Human rhinovirus 3C protease (HRV3C Protease) is a cysteine protease that recognizes the cleavage site of Leu-Glu-Val-Leu-Phe-Gln/- Gly-Pro, commonly referred to as the 'PreScission' site. It cleaves between Gln and Gly. The recombinant form of the HRV3C protease is a restriction grade protease that has robust activity at 4 °C with high specific activity and great stability. It does not require any special buffer for its activity and can be used in a buffer most suitable for the target protein. This HRV3C Protease is a 47 kDa protein with both GST- and His-tags, so it can be removed by either Ni-chelating or Glutathione (GSH) resin.
Features
Highly specific, e.g. more specific than thrombin protease
Cost effective compared to GE’s 'PreScission' Protease
Easy removal of HRV3C using His- or GST-tags
No buffer restrictions; use the suitable buffer for your target protein
Freeze resistant and functional even after multiple freeze-thaws
Unit Definition
Unit Definition One unit of HRV3C Protease cleaves >95% of 100 μg of control target protein at 4 °C for 16 hours.

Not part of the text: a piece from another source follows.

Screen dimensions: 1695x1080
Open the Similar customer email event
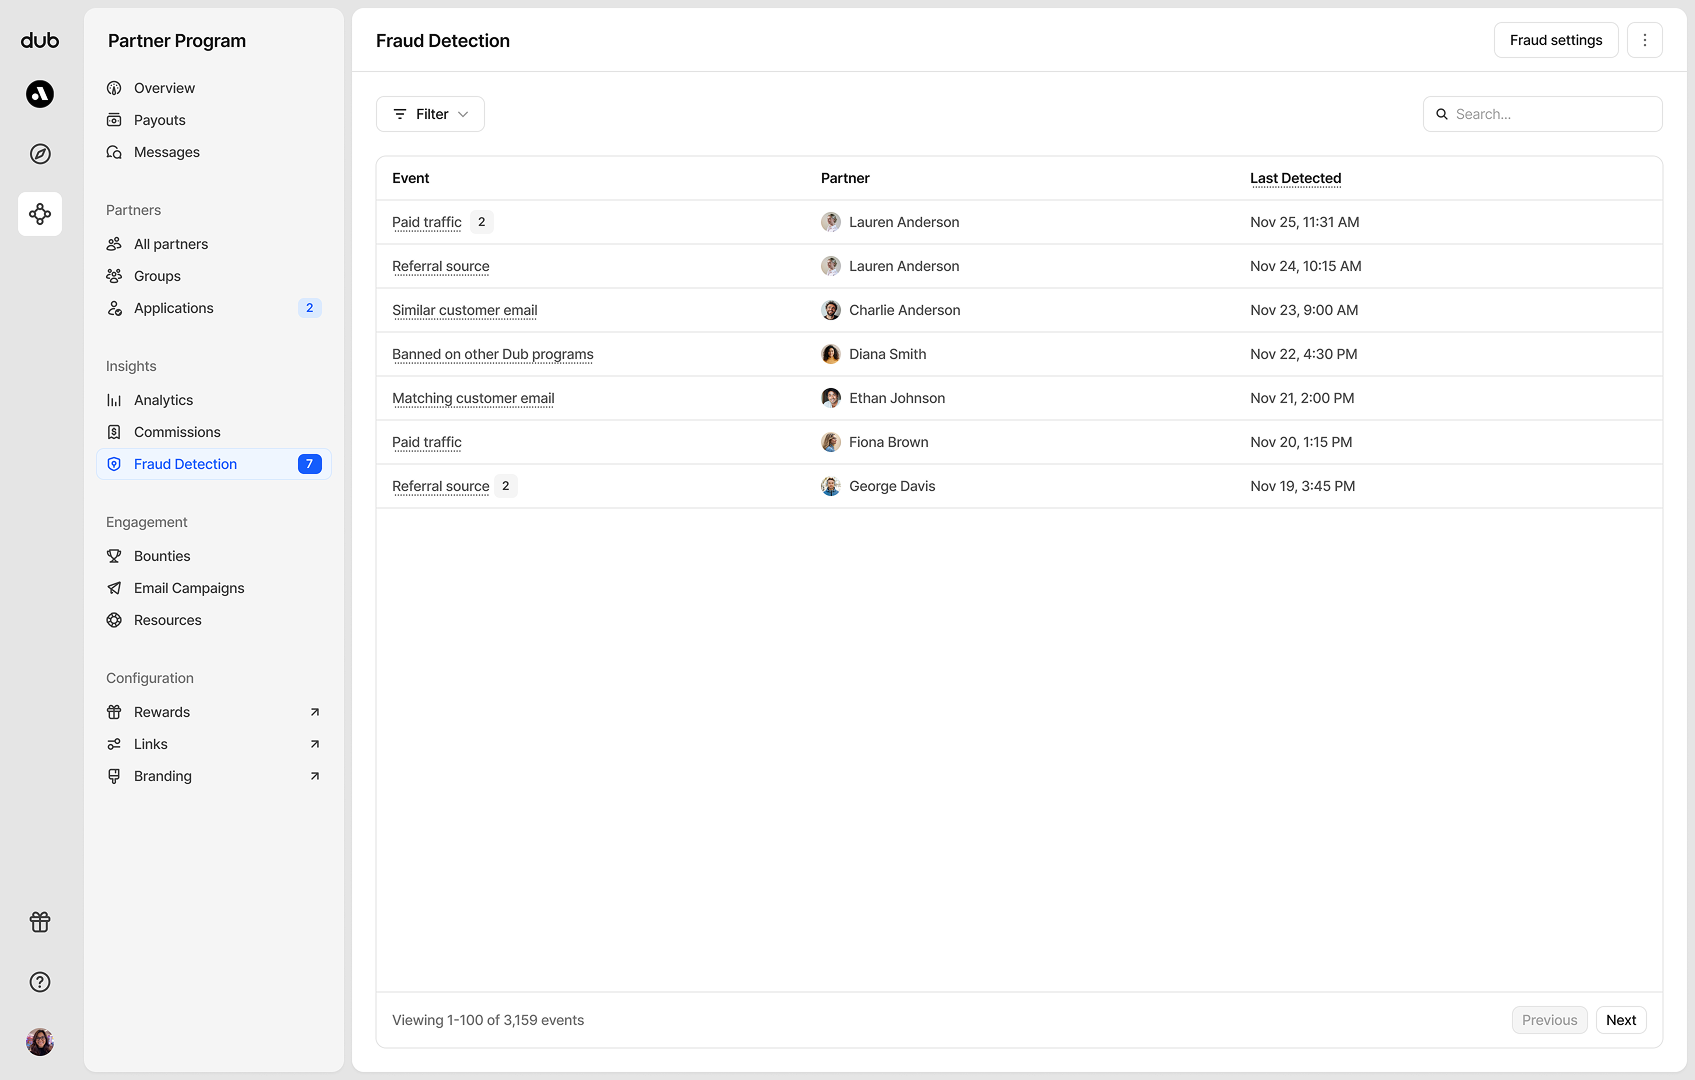[464, 310]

No non-specific activity has been observed under the same condition with HRV3C Protease to control target protein ratio of 1:10. Prolonged incubation (several days) under the same condition does not show any non-specific cleavage.
Reference
Cordingley et al. (1989) Cleavage of small peptides in vitro by human rhinovirus 14 3C protease expressed in Escherichia coli. J Virol. 63(12), 5037-45.